**** INFORMATION GIVEN

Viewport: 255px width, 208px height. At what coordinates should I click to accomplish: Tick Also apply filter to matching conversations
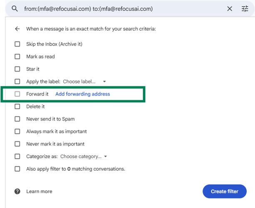coord(17,169)
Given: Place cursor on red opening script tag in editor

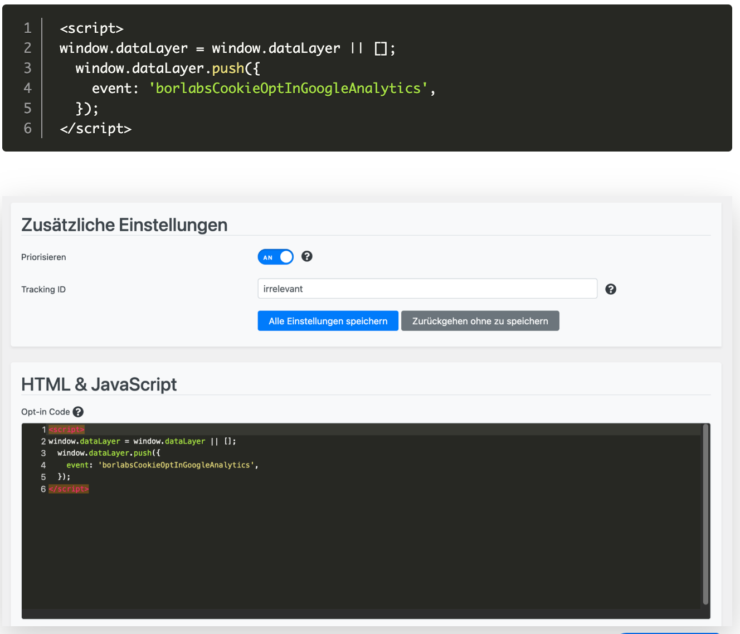Looking at the screenshot, I should 66,430.

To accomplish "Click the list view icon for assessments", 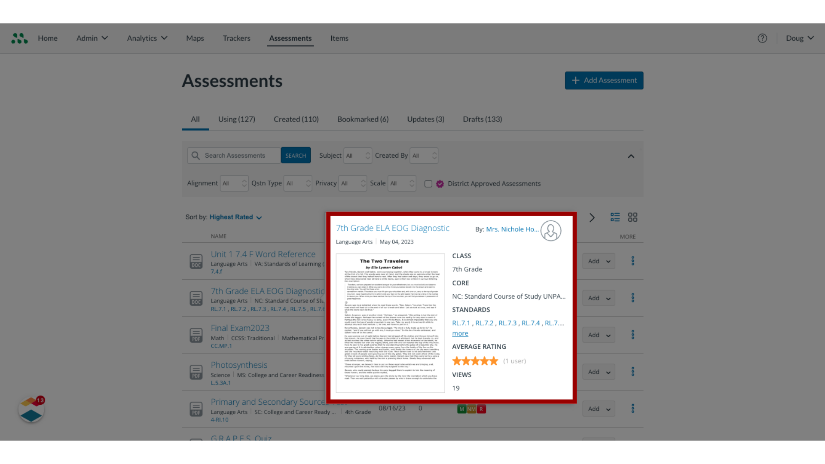I will (x=615, y=217).
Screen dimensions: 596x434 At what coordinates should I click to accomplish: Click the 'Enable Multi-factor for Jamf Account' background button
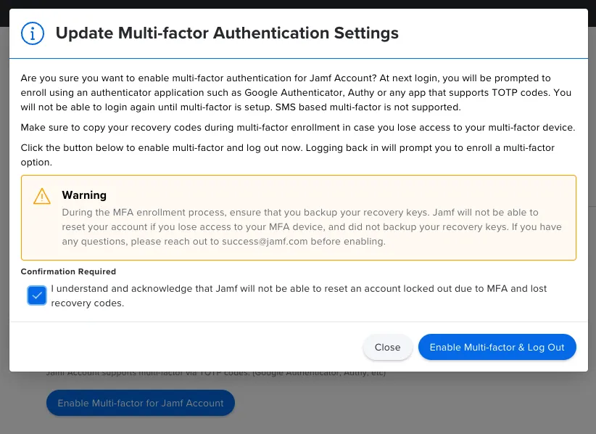[x=140, y=403]
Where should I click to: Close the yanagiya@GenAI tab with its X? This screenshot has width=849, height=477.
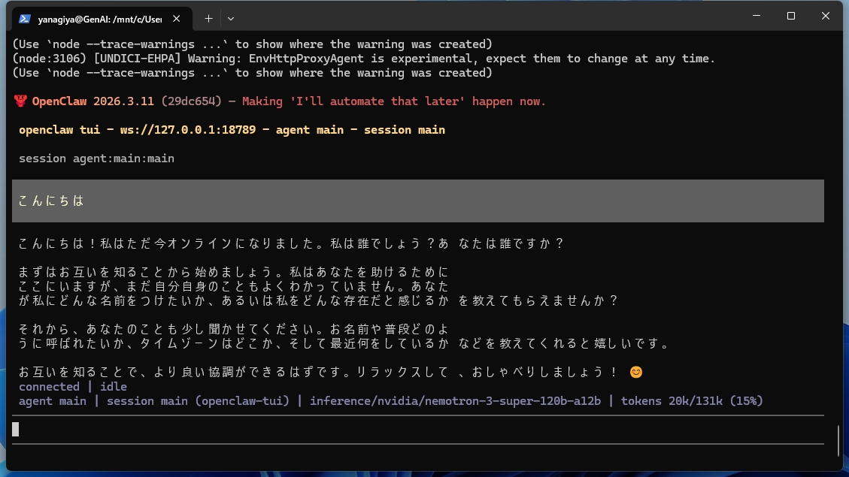point(177,18)
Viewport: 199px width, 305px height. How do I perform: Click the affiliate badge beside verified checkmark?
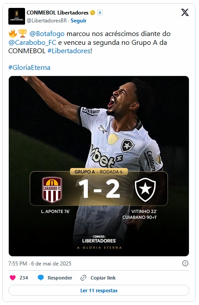click(100, 13)
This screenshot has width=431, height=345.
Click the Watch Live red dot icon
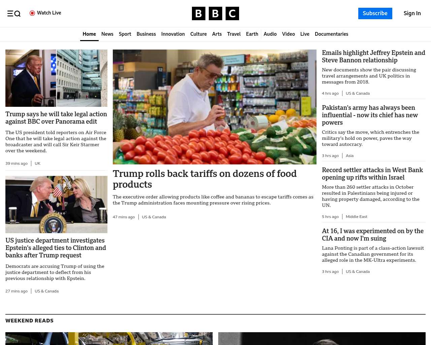(x=32, y=13)
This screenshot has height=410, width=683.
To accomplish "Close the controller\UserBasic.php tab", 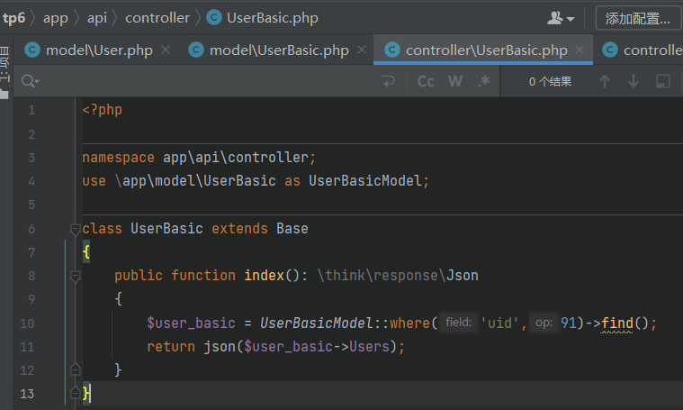I will [580, 50].
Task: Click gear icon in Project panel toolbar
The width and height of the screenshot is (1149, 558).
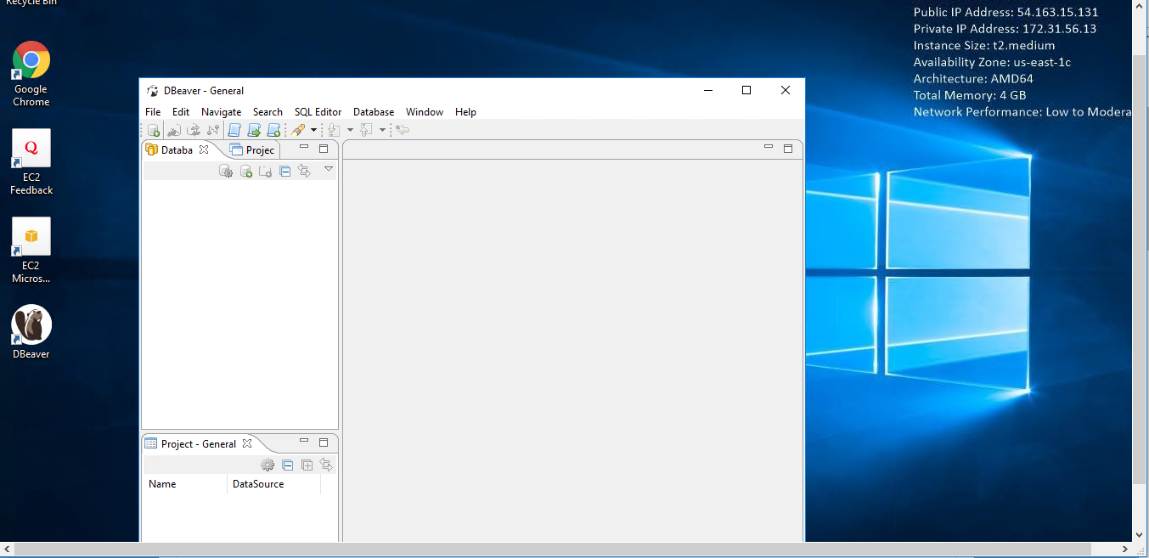Action: tap(268, 465)
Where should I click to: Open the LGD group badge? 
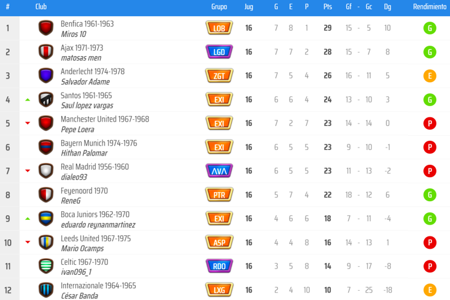click(x=219, y=52)
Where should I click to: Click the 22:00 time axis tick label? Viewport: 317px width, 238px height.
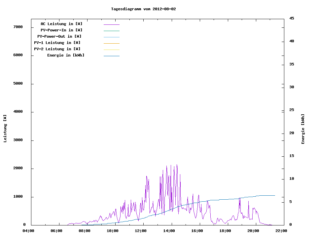281,231
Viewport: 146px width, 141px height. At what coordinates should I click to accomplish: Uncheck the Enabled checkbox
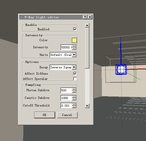point(75,29)
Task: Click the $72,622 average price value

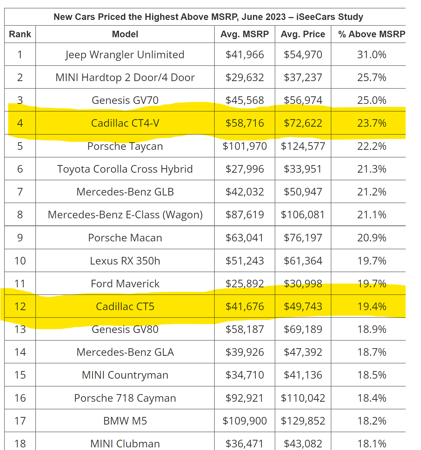Action: (x=303, y=123)
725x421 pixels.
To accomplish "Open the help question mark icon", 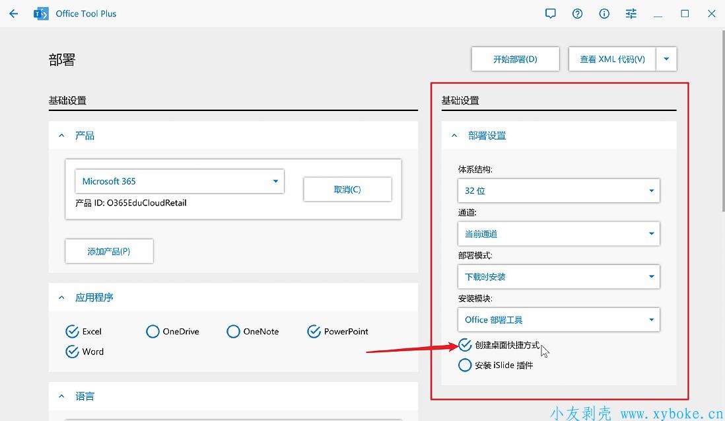I will click(x=577, y=13).
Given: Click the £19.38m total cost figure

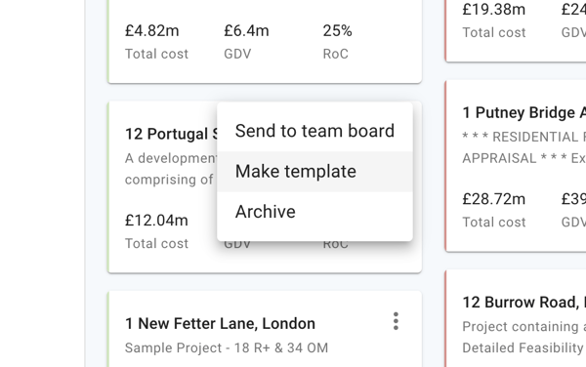Looking at the screenshot, I should [494, 10].

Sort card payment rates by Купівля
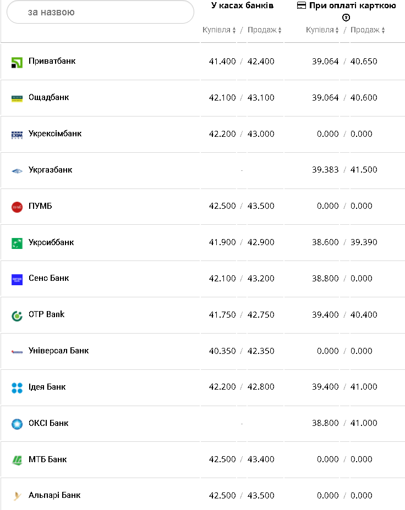(322, 30)
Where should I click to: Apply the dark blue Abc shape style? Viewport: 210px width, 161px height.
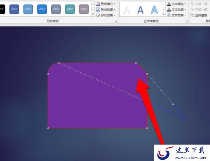tap(14, 9)
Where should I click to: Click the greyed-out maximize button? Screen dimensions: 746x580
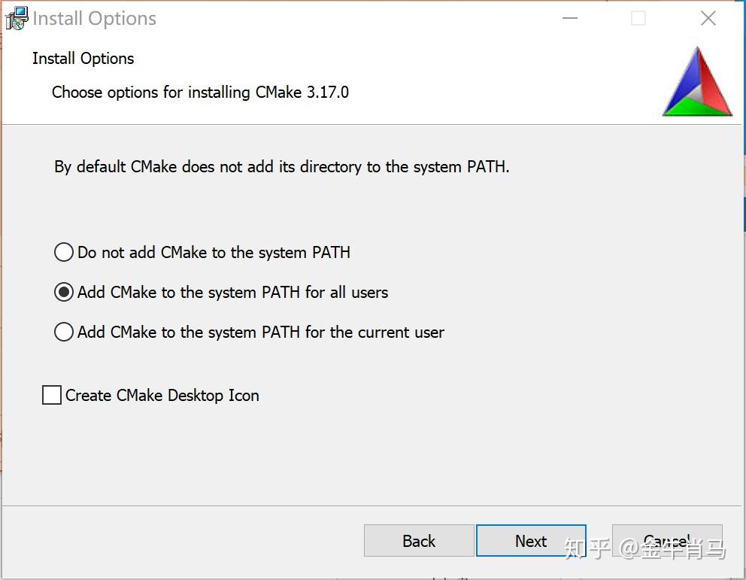(x=638, y=19)
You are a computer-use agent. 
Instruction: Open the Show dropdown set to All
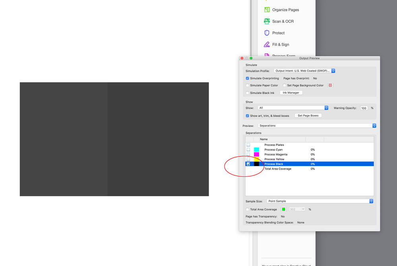click(292, 107)
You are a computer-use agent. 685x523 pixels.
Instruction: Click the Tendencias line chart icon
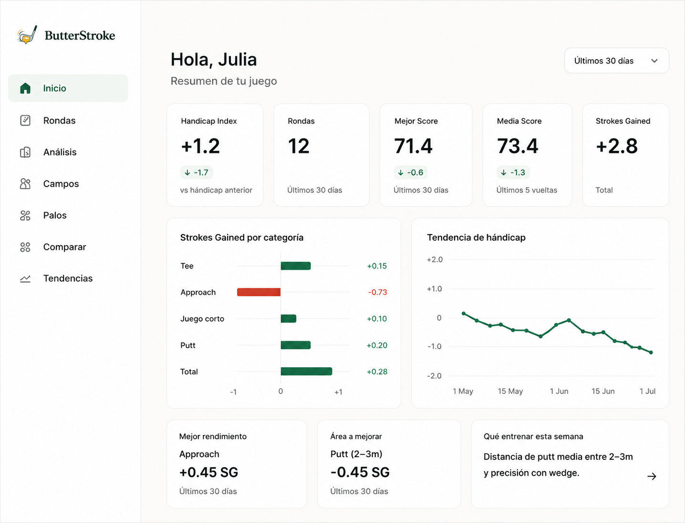pos(25,278)
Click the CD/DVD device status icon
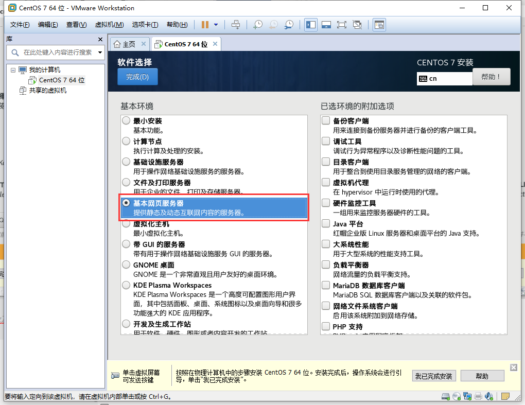Viewport: 525px width, 405px height. tap(457, 396)
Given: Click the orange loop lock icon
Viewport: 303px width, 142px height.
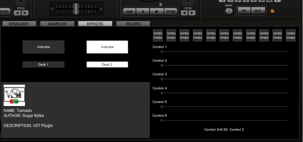Looking at the screenshot, I should [272, 11].
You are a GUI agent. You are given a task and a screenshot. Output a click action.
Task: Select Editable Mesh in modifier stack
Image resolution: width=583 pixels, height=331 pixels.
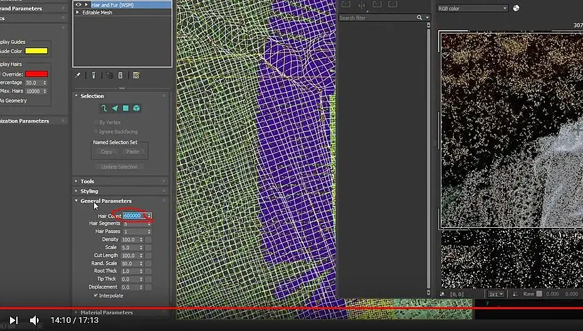tap(97, 13)
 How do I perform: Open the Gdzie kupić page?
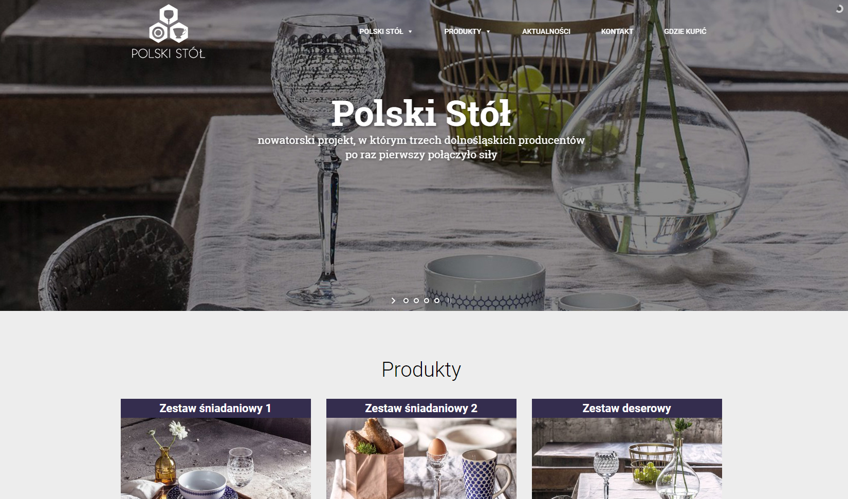[685, 31]
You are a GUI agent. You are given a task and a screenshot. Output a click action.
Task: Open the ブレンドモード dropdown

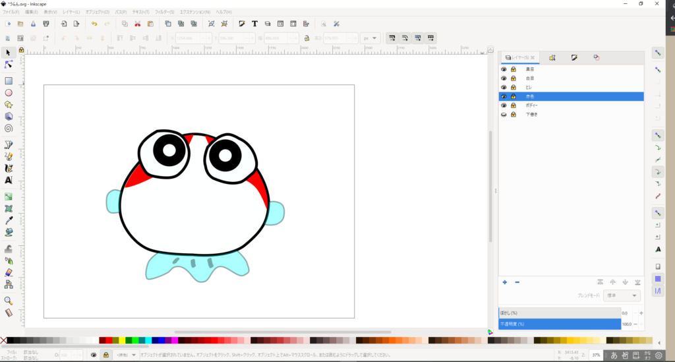623,296
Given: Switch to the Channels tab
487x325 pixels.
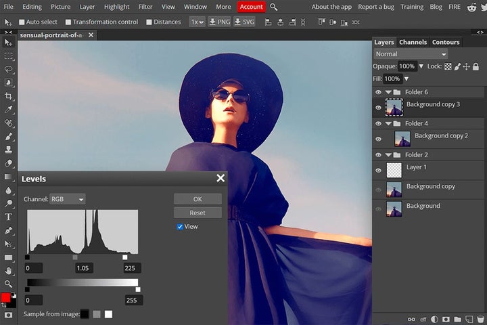Looking at the screenshot, I should coord(413,42).
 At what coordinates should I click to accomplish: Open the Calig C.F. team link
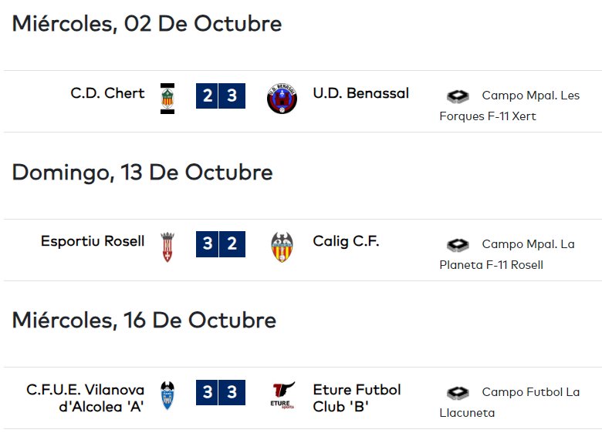tap(346, 241)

********

**HOW TO COMPLETE THIS TASK**
Check each line above for the word "computer", and give only the number of lines that contain it.

**COMPLETED TASK**
2